Advogada condenada por homicídio em Maceió se entrega à Polícia após revogação de habeas corpus
Janadaris Sfredo inicia cumprimento de 12 anos de reclusão pela contratação do assassinato do colega Marcos André Félix
Publicado em
A advogada gaúcha Janadaris Sfredo apresentou-se à polícia nesta segunda-feira (6) para iniciar o cumprimento efetivo da pena de 28 anos de reclusão, convertidos em 12 anos de regime fechado, pelo homicídio do colega Marcos André de Deus Félix, ocorrido em 2014 na Praia do Francês. A decisão do Tribunal de Justiça de Alagoas (TJAL) que revogou o habeas corpus concedido anteriormente e manteve a prisão da advogada foi proferida na última semana, encerrando uma sequência de recursos.
O caso, que culminou em um júri de aproximadamente 19 horas no Fórum Desembargador Jairo Maia Fernandes, no Barro Duro, tem sua origem em uma acirrada disputa judicial. Janadaris Sfredo era a advogada do dono de uma pousada que era alvo de uma ação de reintegração de posse, movida e vencida por Marcos André. Após o advogado alagoano conseguir a ordem de despejo e efetuar a retirada das pessoas do local, Janadaris, por vingança, teria contratado dois homens pelo valor de R$ 2 mil para executá-lo.
O crime ocorreu no dia 14 de março de 2014, quando Marcos André foi surpreendido por dois homens armados e baleado. Ele foi atendido inicialmente no Hospital Geral do Estado (HGE) e, depois, transferido para o Hospital Universitário Professor Alberto Antunes (HUPAA), onde veio a falecer duas semanas após o atentado. Os executores do homicídio já estão presos e condenados.
Em manifestação nas redes sociais, Janadaris Sfredo contestou a condenação, argumentando que o placar de 4 a 3 no júri demonstra a "dúvida" sobre o caso. Ela criticou o Judiciário por basear a decisão no depoimento de um "traficante internacional" sem, segundo ela, investigar sua vida e patrimônio. A defesa da advogada alega que o testemunho-chave foi o que levou à condenação, mas Janadaris afirmou que acredita na Justiça e na reversão da decisão.

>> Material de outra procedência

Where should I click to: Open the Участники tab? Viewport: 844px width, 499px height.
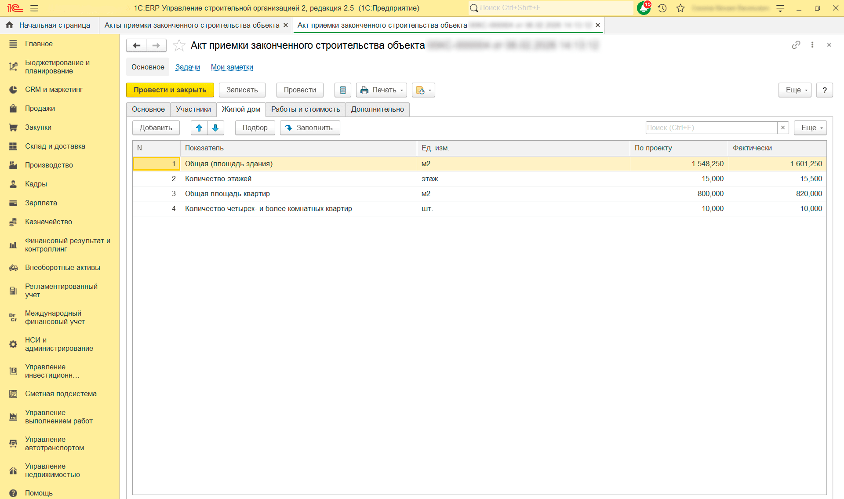point(193,109)
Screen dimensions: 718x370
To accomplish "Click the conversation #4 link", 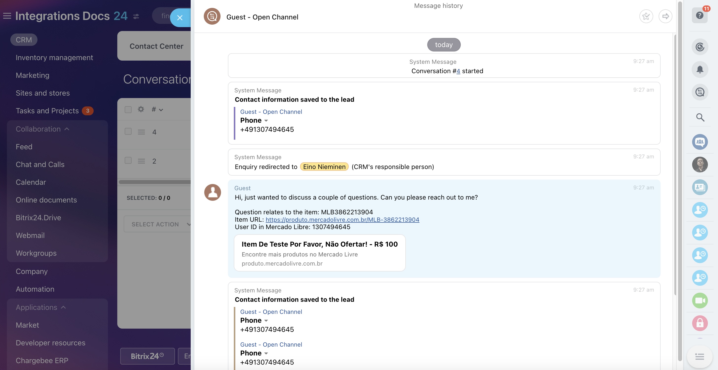I will tap(458, 71).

A soltura temporária da advogada, concedida pela Justiça no dia 26, foi revogada apenas quatro dias depois pelo desembargador Tutmés Airan, do TJAL. Em sua nova decisão, o relator destacou que a execução imediata da pena segue precedente do Supremo Tribunal Federal (STF), que defere a prisão após condenação no Tribunal do Júri, resguardada a soberania dos veredictos. Para o desembargador, o fato de a votação ter sido apertada não configura, por si só, uma nulidade evidente ou uma condenação manifestamente contrária às provas, únicos casos em que se permitiria o recurso em liberdade. Com a revogação, Janadaris Sfredo deu início ao cumprimento da pena no sistema prisional de Alagoas.